====== Texto para revisar

Desde entonces, agrupaciones de vecinos, artistas agraviados y gente del común vienen manifestando con tenacidad su malestar por los colgajos. El asunto cobra actualidad por la coincidencia con una exposición peculiar de Arroyo en el Círculo de Bellas Artes. Una muestra que combina lo castizo y lo exquisito, el hallazgo de artesanías mañosas y el patatús de la extravagancia, facilitando un paseo diferente por el universo del artista. Porque no debe olvidarse que es uno de los grandes del arte español contemporáneo. Su afán provocador se volvió contra él a raíz de la instalación leonesa, que brotó del reencuentro con Laciana. Hubo una primera exposición de cabezas expiatorias, estelas horadadas y leños retorcidos por la intemperie: los desechos de la aldea perdida que le acompañaban en el regreso a los orígenes. Pero aquel hurmiento no cuajó en su versión urbana.

============
====== Material proporcionado

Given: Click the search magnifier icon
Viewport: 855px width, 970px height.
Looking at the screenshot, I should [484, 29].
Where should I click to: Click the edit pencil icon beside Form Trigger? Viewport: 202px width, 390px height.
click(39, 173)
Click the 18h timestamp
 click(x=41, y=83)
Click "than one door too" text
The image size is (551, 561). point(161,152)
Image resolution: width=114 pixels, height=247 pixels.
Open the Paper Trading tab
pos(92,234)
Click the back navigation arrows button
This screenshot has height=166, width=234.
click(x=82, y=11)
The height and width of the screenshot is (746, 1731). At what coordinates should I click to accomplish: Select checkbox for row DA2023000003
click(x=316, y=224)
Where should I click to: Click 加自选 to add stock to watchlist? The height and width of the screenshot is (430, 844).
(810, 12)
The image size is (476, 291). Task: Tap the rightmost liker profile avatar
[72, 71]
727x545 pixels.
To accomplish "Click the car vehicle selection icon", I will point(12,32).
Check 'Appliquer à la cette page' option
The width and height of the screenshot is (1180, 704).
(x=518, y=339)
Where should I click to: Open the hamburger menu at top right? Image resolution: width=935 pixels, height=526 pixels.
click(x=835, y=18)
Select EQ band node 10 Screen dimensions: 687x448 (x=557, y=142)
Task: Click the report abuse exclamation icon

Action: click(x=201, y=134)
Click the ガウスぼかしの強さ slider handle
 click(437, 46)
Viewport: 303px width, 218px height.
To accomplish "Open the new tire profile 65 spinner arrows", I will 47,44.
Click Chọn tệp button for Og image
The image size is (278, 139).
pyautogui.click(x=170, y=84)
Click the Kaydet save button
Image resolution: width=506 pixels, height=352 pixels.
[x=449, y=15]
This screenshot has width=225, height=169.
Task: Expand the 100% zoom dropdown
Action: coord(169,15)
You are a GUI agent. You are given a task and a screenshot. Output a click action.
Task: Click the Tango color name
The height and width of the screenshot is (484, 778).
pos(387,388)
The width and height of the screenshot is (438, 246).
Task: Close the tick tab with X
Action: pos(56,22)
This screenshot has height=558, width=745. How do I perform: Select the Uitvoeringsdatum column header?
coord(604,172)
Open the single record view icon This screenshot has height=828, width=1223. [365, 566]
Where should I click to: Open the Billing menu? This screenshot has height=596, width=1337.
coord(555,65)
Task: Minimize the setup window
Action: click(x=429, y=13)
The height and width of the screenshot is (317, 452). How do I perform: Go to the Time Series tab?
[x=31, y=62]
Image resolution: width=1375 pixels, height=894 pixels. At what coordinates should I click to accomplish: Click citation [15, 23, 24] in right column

============

**Preguntas por responder**
[a] ¿Dónde se presenta la exposición peculiar de Arroyo, según el texto sobre la obra de Arroyo?
[b] Prolonga el texto sobre la obra de Arroyo a partir de su última oración.
Los registros son un material aparte, independiente del texto.

**Respuestas**
[a] En el Círculo de Bellas Artes.

[b]
Años atrás, Arroyo se había despachado en un ruidoso artículo contra la obsesión municipal de decorar los espacios públicos con esculturas cuya estética se columpia entre la flaccidez del kiwi y la indigestión del pimiento morrón. Violeteras, toreros muertos, escritores cabezones y menguados caudillos ecuestres compiten con la sandía payesa de Tàpies patinada de verde turquesa o los extravíos escultóricos de Miró. «La pesadilla es idéntica». Y confesaba su rechazo a ornamentar el Turia de Calatrava, así como el desdén hacia pedidos similares de Oviedo y Alcorcón. Incluso celebraba la decisión municipal de Grenoble de destruir un mural suyo.

En aquel desahogo, Arroyo lamentaba la dedicación escultórica de Miró: «Fue excelente pintor, no sé por qué un maldito día se le ocurrió hacer esculturas, de ahí viene la catástrofe». Sus obras y las de Tàpies son el ejemplo «de lo que no se puede propinar impunemente a paseantes y escolares». Pues algo así piensan ahora de sus colgaduras los leoneses.